PRAGUE (AP) — The Czech lower house of Parliament on Wednesday rejected a motion by the opposition to dissolve itself and hold an early election, a move that gives the unpopular ruling coalition more time to turn around its slumping poll ratings before a planned vote next year.
The country has been swept up in political uncertainty since the center-right coalition government of Prime Minister Petr Necas collapsed last month in a whirlwind of corruption allegations and marital infidelity worthy of a soap opera.

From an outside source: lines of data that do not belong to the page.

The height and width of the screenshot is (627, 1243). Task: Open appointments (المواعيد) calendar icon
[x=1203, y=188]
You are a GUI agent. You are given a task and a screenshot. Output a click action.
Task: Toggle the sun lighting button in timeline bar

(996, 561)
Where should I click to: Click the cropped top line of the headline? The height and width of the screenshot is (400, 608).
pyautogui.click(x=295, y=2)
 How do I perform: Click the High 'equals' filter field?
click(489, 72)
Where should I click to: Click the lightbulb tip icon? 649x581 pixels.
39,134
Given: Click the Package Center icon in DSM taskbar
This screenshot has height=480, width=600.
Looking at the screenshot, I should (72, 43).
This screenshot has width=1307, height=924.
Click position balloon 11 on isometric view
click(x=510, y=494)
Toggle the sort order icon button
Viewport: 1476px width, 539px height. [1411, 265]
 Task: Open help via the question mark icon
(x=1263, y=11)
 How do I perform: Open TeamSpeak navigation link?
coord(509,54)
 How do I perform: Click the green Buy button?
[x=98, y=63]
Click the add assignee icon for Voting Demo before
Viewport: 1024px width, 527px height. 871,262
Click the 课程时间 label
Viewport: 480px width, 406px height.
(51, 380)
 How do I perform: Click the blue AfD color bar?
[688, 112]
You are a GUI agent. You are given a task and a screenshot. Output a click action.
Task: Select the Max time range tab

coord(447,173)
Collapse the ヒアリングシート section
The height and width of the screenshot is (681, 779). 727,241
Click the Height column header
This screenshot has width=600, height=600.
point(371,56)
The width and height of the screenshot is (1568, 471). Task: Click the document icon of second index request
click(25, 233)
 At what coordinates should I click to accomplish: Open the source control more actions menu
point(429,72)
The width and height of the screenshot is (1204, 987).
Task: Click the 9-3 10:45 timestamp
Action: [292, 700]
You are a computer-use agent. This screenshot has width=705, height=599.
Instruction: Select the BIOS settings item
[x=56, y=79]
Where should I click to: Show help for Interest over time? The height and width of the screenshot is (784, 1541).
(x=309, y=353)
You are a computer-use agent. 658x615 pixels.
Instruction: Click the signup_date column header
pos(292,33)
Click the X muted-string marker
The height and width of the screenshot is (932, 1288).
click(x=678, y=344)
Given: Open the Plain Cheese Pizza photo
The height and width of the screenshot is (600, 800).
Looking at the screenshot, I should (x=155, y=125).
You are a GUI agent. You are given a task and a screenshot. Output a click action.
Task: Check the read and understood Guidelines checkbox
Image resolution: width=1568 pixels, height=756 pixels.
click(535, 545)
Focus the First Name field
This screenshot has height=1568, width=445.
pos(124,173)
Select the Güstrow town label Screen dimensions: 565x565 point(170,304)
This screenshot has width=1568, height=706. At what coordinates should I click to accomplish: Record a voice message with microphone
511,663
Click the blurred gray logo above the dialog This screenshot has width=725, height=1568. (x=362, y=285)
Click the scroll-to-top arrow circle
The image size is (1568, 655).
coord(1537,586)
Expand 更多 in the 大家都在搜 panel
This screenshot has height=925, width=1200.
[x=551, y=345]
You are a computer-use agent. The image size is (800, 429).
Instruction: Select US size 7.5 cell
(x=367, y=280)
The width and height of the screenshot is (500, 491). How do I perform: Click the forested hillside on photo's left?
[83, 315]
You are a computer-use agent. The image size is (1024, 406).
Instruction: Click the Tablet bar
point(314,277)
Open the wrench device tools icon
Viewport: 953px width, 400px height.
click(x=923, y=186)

Polls show disgusted voters turning their backs on Necas' conservative Civic Democratic Party, which would likely lose badly if the vote were held now. Eight people were arrested last month, including Necas' closest aide and the head of his office, with whom he was having an affair. She is suspected of bribery and ordering a military intelligence agency to spy on Necas' estranged wife.
Wednesday's vote fell as expected along party lines, 24 short of what would have been needed to call an election before the one scheduled in May 2014. Adding to the Czech Republic's confusion, left-leaning President Milos Zeman appointed an interim government of technocrats last week led by his economy adviser Jiri Rusnok, but it might not pass the August confidence vote it needs to rule. Necas' outgoing majority coalition is angry Zeman did not choose its preferred candidate.
Under the Constitution, the president is mostly a ceremonial leader but has the power to pick the prime minister. It is unusual, however, for the president to ignore a parliamentary majority.